Rios vs. Alvarado II
It was important to let the dust settle after the high-intensity fight between "Mile High" Mike Alvarado (34-1, 23 KOs) and Brandon "Bam Bam" Rios (31-1-1, 23 KOs) this past Saturday, March 30 on HBO.
Often times, viewers get wrapped up in the moment and anoint boxing fights “instant classics” too quickly.
After watching Alvarado versus Rios II twice more since its live broadcast, I'm happy to report—in my eyes at least—that this fight was indeed an incredible showcase of blood and guts that lived up to the lofty expectations set by the first battle.
Not only did Alvarado-Rios II build on the drama of the first bout, but the entire boxing card gave us some new storylines to consider and discuss.
Among the hot topics on the night were Mike Alvarado's game plan, Nonito Donaire's comparison of Terence Crawford to Pernell Whitaker, and Brandon Rios' long-term health.
Let's take a look at five of the biggest takeaways from the Alvarado-Rios II telecast.
Alvarado vs. Rios II
Many people—including myself—did not believe that Mike Alvarado had the discipline to follow through with his box-first game plan.
Aside from doing a good job of limiting the heated exchanges on the inside, Alvarado fought at a more measured pace and threw less punches.
In their first fight, Alvarado went all-out and threw 779 punches (via BoxingScene.com) in less than seven full rounds. In the rematch, Alvarado threw 860 punches (via BoxingScene.com) in 12 rounds. Not only did Alvarado throw at a smarter rate, he also connected at a higher percentage.
One of Alvarado's best punches during the bout was the overhand right, which couldn't seem to miss all night. Alvarado also showed good movement throughout the fight, often times leaving Rios a step behind him.
One thing Alvarado can continue to work on is sitting down on this jab. When he throws a stiffer jab, it becomes easier for him to dictate distance against his opponent.
Mike Alvarado and Shann Vilhauer
Nick Groke of The Denver Post reported during Mike Alvarado’s training camp that veteran trainer Rudy Hernandez was added as a full-time assistant to help Shann Vilhauer.
What ended up surprising many fight fans was seeing Hernandez take the lead in the corner between rounds, leaving Shann Vilhauer—Alvarado's longtime head trainer—to offer his advice from outside the ring.
Many trainers are too proud to step aside and accept help, even if it is in the best interest of their fighter. Hernandez’ status upgrade in Alvarado’s corner turned out to be a brilliant move, one that couldn’t have happened without a team player like Shann Vilhauer.

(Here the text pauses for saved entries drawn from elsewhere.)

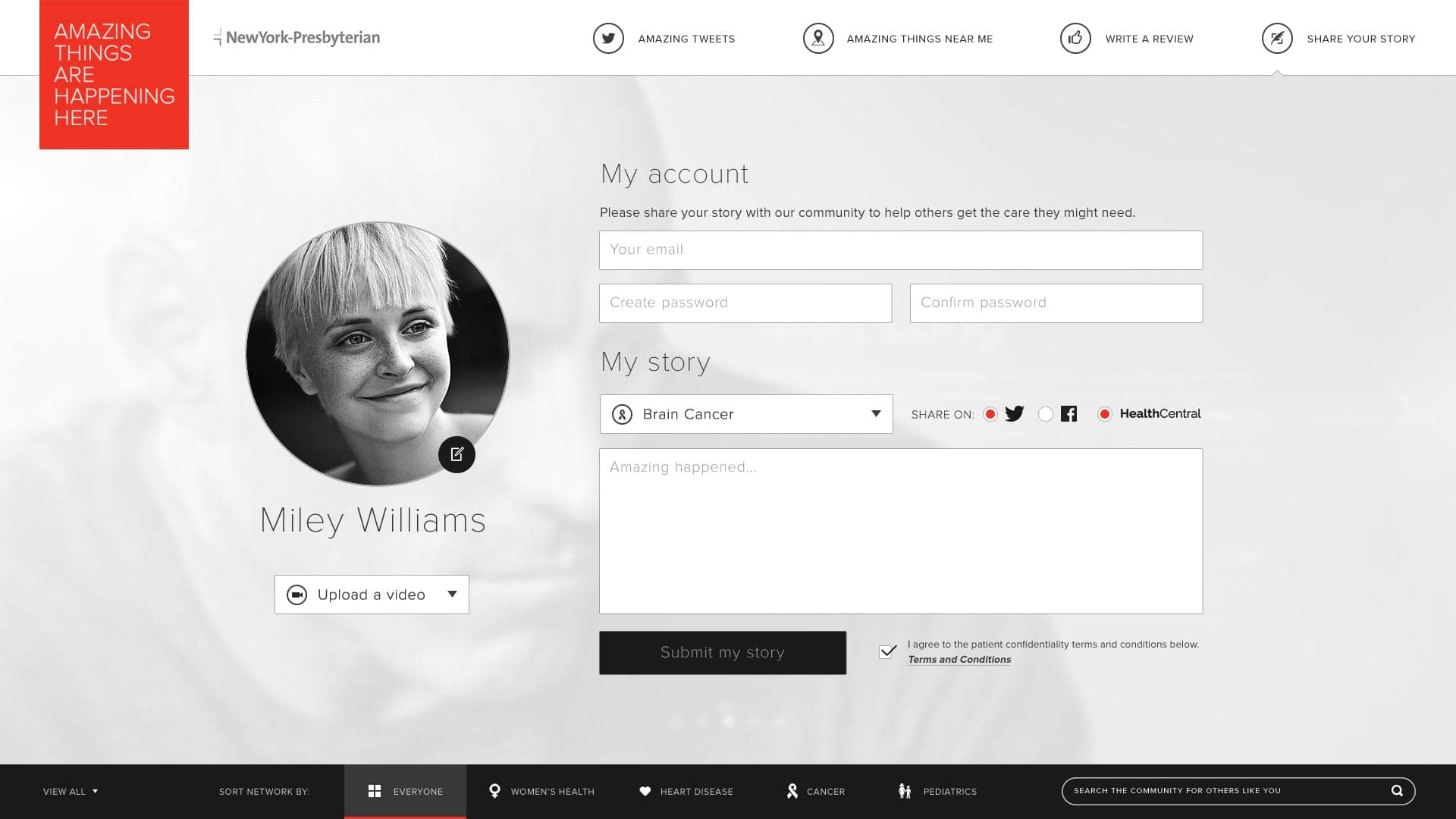Click the search magnifier icon
The width and height of the screenshot is (1456, 819).
pyautogui.click(x=1396, y=791)
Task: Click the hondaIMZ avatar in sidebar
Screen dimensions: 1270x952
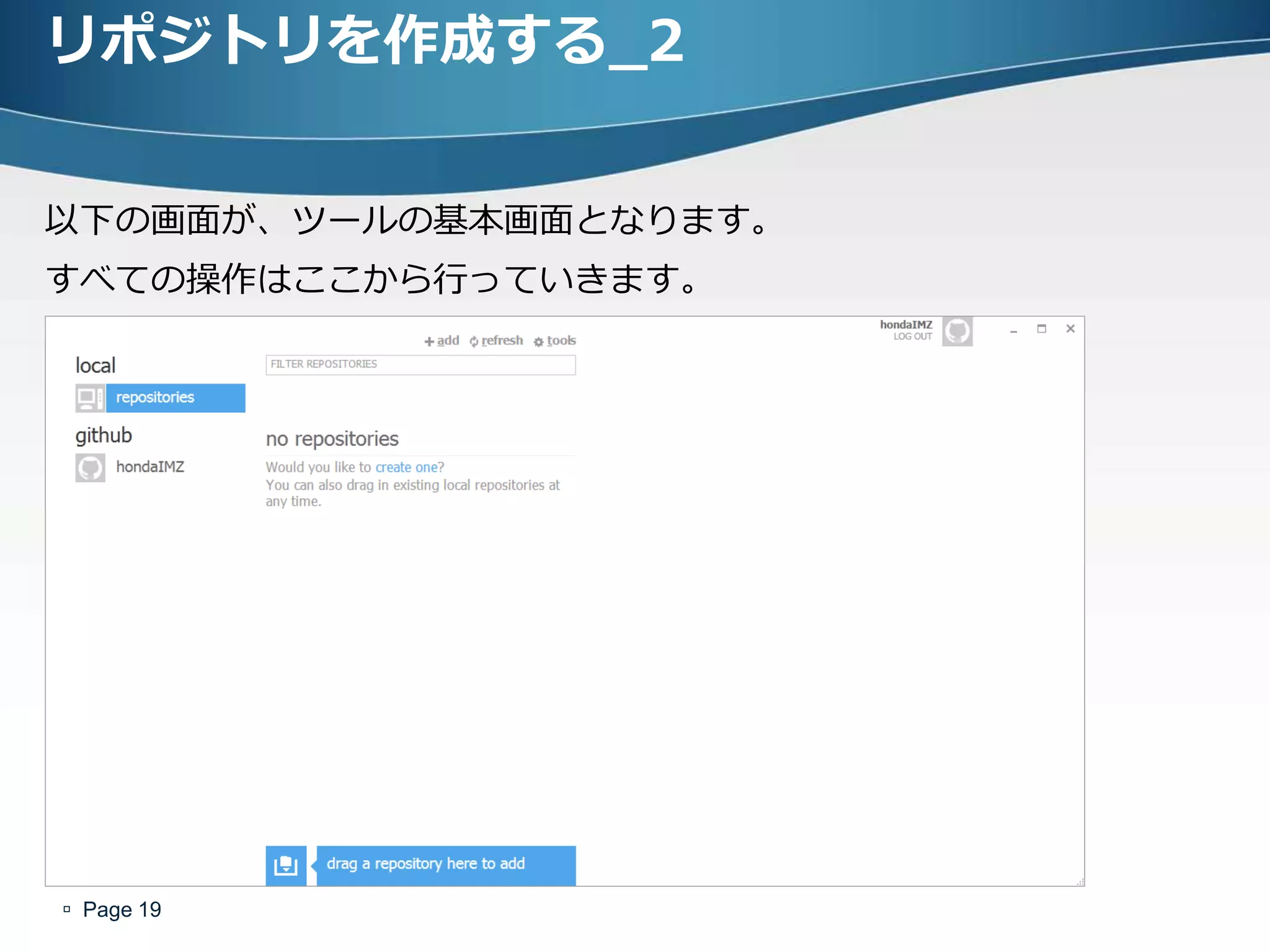Action: [x=90, y=467]
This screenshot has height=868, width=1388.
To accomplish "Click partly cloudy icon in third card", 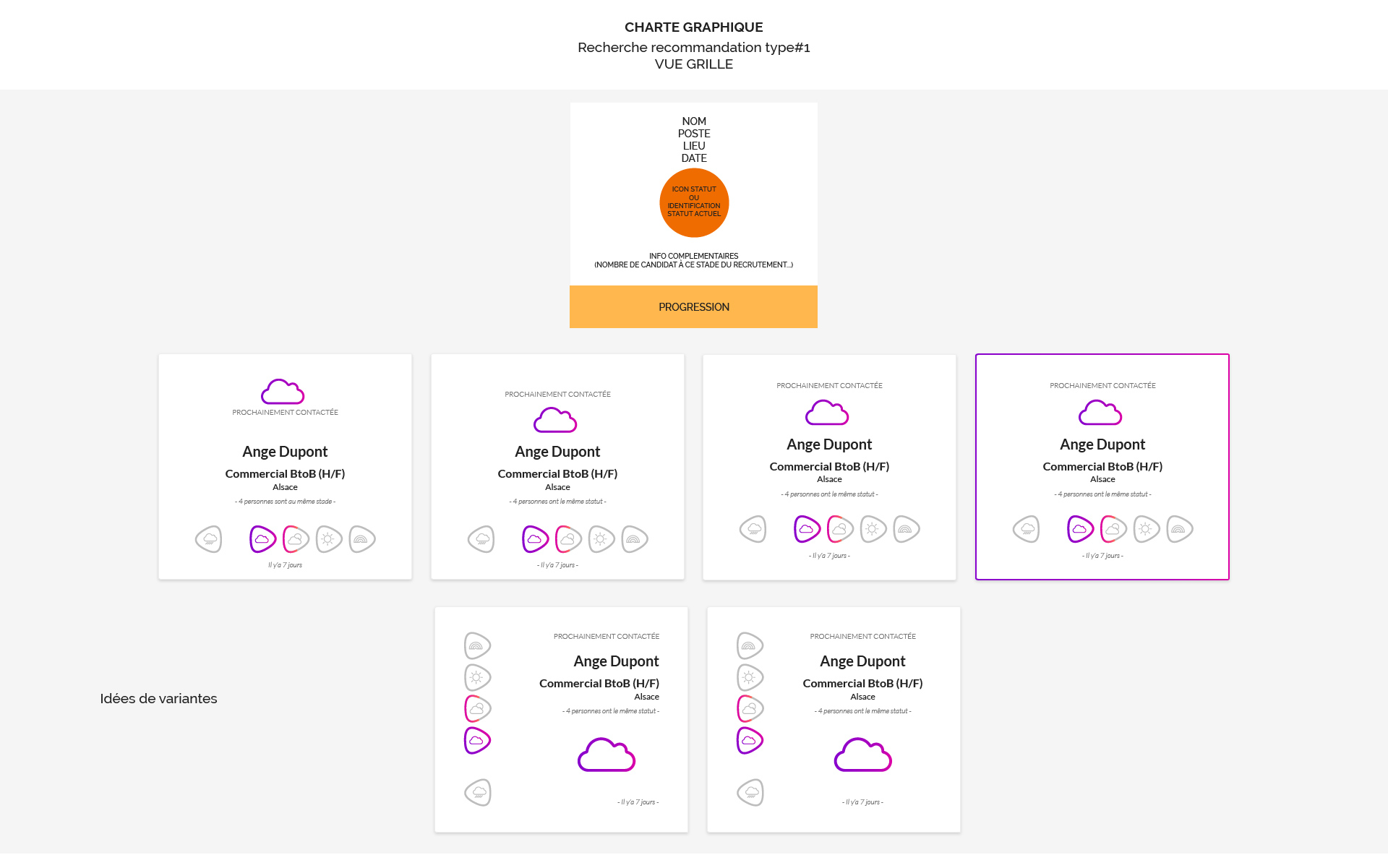I will 840,529.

With Hernandez and Vilhauer working well together in his corner, Alvarado seems to be in great shape, whether he takes on Rios a third time or another tough opponent.
Rios loves punishment
Fight fans love nothing more than watching a fighter lay it all on the line. For that reason, Brandon Rios’ all-action style makes him one of the most popular fighters in the sport today.
But, the dangerous part of being a fighter like Bam Bam is that your star can fade out as quickly as it ascends. The terms "punch-drunk" and "dazed" go hand-in-hand with brawlers who make a living by taking two punches to give one.
For Rios to enjoy a lengthier career—and a healthier retirement—Robert Garcia will have to implore his fighter to use more head movement and try to parry shots instead of eating them head-on.
Terence Crawford made the most of his big opportunity as a late fill-in for Khabib Allakhverdiev by dominating junior welterweight contender Breidis Prescott.
Crawford showed some great movement and the ability to seamlessly switch from conventional to southpaw. Crawford was successful in neutralizing the power-punching Colombian for all 10 rounds.
Crawford even got some big props from world champion Nonito Donaire mid-way through the fight:
Crawford reminds me of Whitaker.Not as slick but doing a good job— Nonito Donaire Jr. (@filipinoflash) March 31, 2013
During the HBO telecast, Max Kellerman threw out the possibility of Crawford facing Adrien Broner. While this bout would be exciting, it is obviously not going to happen for a number of reasons.
Kellerman and Donaire’s compliments do speak volumes for Crawford’s potential, and he’s definitely an up-and-comer at 135 or 140 pounds.
Brandon Rios and Mike Alvarado’s first epic battle was a 2012 Fight of the Year candidate. Their second bout is up for the award once again and may just be the frontrunner at this point.
Tim Bradley—who participated in his own barn-burner on March 16—tipped his hat to Rios and Alvarado, saying that he felt their most recent war surpassed his fight with Ruslan Provodnikov (per Scott Christ of Bad Left Hook).
Rios-Alvarado II narrowly beats out Bradley-Provodnikov for Fight of the Year because of the sustained action, the change-of-pace mix of boxing and brawling, as well as both combatants getting rocked.
It’s not often that you expect great things from a fight, and when it’s all over, you feel like you’ve gotten everything you were hoping for.